### Record extracts
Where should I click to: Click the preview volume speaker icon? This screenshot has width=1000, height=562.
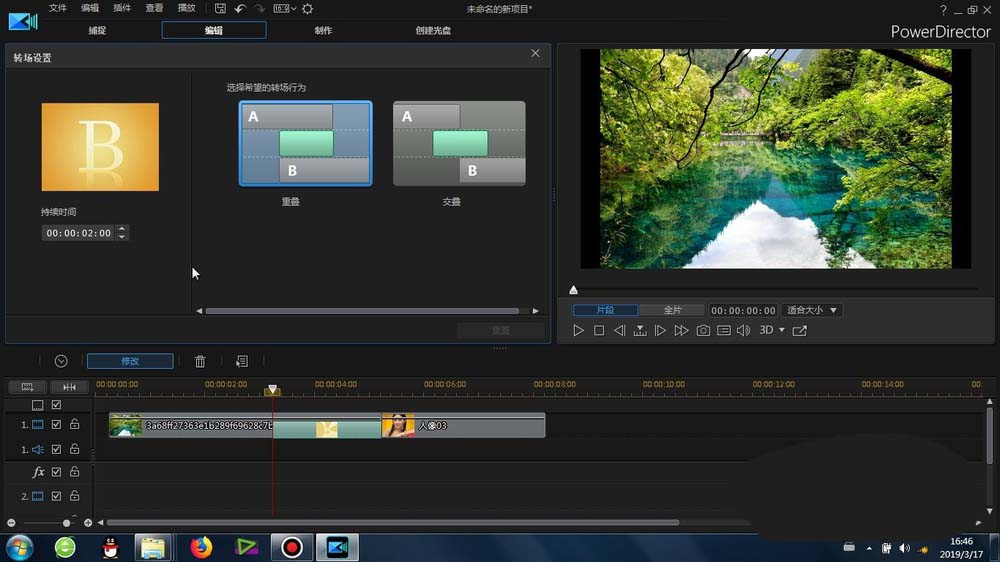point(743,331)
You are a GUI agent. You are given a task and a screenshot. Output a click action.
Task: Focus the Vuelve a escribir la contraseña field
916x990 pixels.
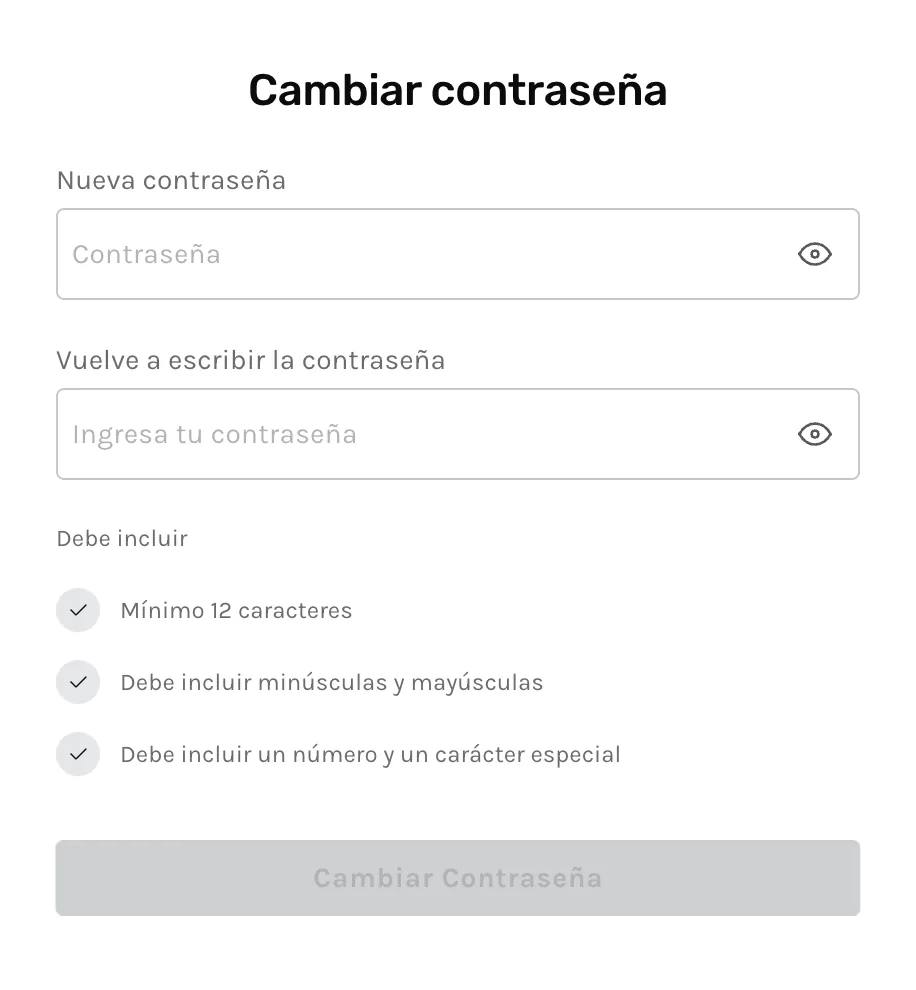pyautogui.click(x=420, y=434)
######
Rewrite every line of the listing above, scaling only the click coordinates in the answers by 0.3 and rounding each to a whole number, with halves rounded up. Leave the pictures out.

Where should I click to: Click the preview volume speaker icon? This screenshot has width=1000, height=562.
point(223,99)
You are a GUI agent. You are given a task and a screenshot. Output a click action.
Task: Focus the Vuelve a escribir la contraseña field
916x990 pixels.
pyautogui.click(x=126, y=130)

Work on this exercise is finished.